━━━━━ GIVEN DATA
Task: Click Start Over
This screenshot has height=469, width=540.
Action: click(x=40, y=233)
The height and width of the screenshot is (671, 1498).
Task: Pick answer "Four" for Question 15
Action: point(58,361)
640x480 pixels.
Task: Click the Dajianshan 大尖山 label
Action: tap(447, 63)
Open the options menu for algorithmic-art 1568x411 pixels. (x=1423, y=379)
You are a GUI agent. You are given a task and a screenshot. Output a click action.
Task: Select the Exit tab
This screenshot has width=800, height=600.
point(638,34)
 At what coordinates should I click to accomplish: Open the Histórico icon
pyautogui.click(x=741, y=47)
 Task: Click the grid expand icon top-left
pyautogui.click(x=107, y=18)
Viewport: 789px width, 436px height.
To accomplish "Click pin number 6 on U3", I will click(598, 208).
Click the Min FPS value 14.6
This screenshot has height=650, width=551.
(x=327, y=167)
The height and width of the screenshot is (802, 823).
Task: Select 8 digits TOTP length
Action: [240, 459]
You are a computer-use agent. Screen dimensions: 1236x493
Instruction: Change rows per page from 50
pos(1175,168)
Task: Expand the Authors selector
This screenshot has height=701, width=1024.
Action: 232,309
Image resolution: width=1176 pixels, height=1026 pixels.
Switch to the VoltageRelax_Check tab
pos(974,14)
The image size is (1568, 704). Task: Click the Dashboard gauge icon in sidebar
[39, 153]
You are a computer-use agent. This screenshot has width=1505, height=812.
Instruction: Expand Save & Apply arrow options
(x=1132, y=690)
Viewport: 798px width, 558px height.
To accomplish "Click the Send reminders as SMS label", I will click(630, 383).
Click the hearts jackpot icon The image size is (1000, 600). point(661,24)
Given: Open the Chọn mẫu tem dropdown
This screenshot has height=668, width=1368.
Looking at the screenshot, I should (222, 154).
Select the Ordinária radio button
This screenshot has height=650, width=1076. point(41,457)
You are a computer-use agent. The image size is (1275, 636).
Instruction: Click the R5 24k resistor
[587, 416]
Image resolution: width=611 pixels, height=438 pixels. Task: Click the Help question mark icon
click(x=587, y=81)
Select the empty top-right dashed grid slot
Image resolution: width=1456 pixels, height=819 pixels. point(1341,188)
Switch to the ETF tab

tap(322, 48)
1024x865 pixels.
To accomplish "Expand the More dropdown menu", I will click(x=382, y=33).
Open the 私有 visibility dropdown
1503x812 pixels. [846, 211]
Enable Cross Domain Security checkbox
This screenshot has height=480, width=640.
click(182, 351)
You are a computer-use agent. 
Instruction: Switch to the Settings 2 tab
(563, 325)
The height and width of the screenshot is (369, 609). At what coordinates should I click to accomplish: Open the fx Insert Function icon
━━━━━━━━━━
### TASK
Type out each entry above again, exactly.

### SOLUTION FOR THIS TASK
Task: Click Start Over
This screenshot has height=469, width=540.
Action: click(x=40, y=233)
The height and width of the screenshot is (671, 1498).
Task: Pick answer "Four" for Question 15
Action: point(58,361)
640x480 pixels.
Task: Click the Dajianshan 大尖山 label
Action: tap(447, 63)
Open the options menu for algorithmic-art 1568x411 pixels. (x=1423, y=379)
You are a GUI agent. You are given a task and a screenshot. Output a click action.
Task: Select the Exit tab
This screenshot has width=800, height=600.
point(638,34)
 At what coordinates should I click to accomplish: Open the Histórico icon
pyautogui.click(x=741, y=47)
 Task: Click the grid expand icon top-left
pyautogui.click(x=107, y=18)
Viewport: 789px width, 436px height.
To accomplish "Click pin number 6 on U3", I will click(598, 208).
Click the Min FPS value 14.6
This screenshot has height=650, width=551.
(x=327, y=167)
The height and width of the screenshot is (802, 823).
Task: Select 8 digits TOTP length
Action: [240, 459]
You are a computer-use agent. Screen dimensions: 1236x493
Instruction: Change rows per page from 50
pos(1175,168)
Task: Expand the Authors selector
This screenshot has height=701, width=1024.
Action: 232,309
Image resolution: width=1176 pixels, height=1026 pixels.
Switch to the VoltageRelax_Check tab
pos(974,14)
The image size is (1568, 704). Task: Click the Dashboard gauge icon in sidebar
[39, 153]
You are a computer-use agent. This screenshot has width=1505, height=812.
Instruction: Expand Save & Apply arrow options
(x=1132, y=690)
Viewport: 798px width, 558px height.
To accomplish "Click the Send reminders as SMS label", I will click(630, 383).
Click the hearts jackpot icon The image size is (1000, 600). point(661,24)
Given: Open the Chọn mẫu tem dropdown
This screenshot has height=668, width=1368.
Looking at the screenshot, I should (222, 154).
Select the Ordinária radio button
This screenshot has height=650, width=1076. point(41,457)
You are a computer-use agent. The image size is (1275, 636).
Instruction: Click the R5 24k resistor
[587, 416]
Image resolution: width=611 pixels, height=438 pixels. Task: Click the Help question mark icon
click(x=587, y=81)
Select the empty top-right dashed grid slot
Image resolution: width=1456 pixels, height=819 pixels. point(1341,188)
Switch to the ETF tab

tap(322, 48)
1024x865 pixels.
To accomplish "Expand the More dropdown menu", I will click(x=382, y=33).
Open the 私有 visibility dropdown
1503x812 pixels. [846, 211]
Enable Cross Domain Security checkbox
This screenshot has height=480, width=640.
click(182, 351)
You are a computer-use agent. 
Instruction: Switch to the Settings 2 tab
(563, 325)
The height and width of the screenshot is (369, 609). At what coordinates should I click to accomplish: Open the fx Insert Function icon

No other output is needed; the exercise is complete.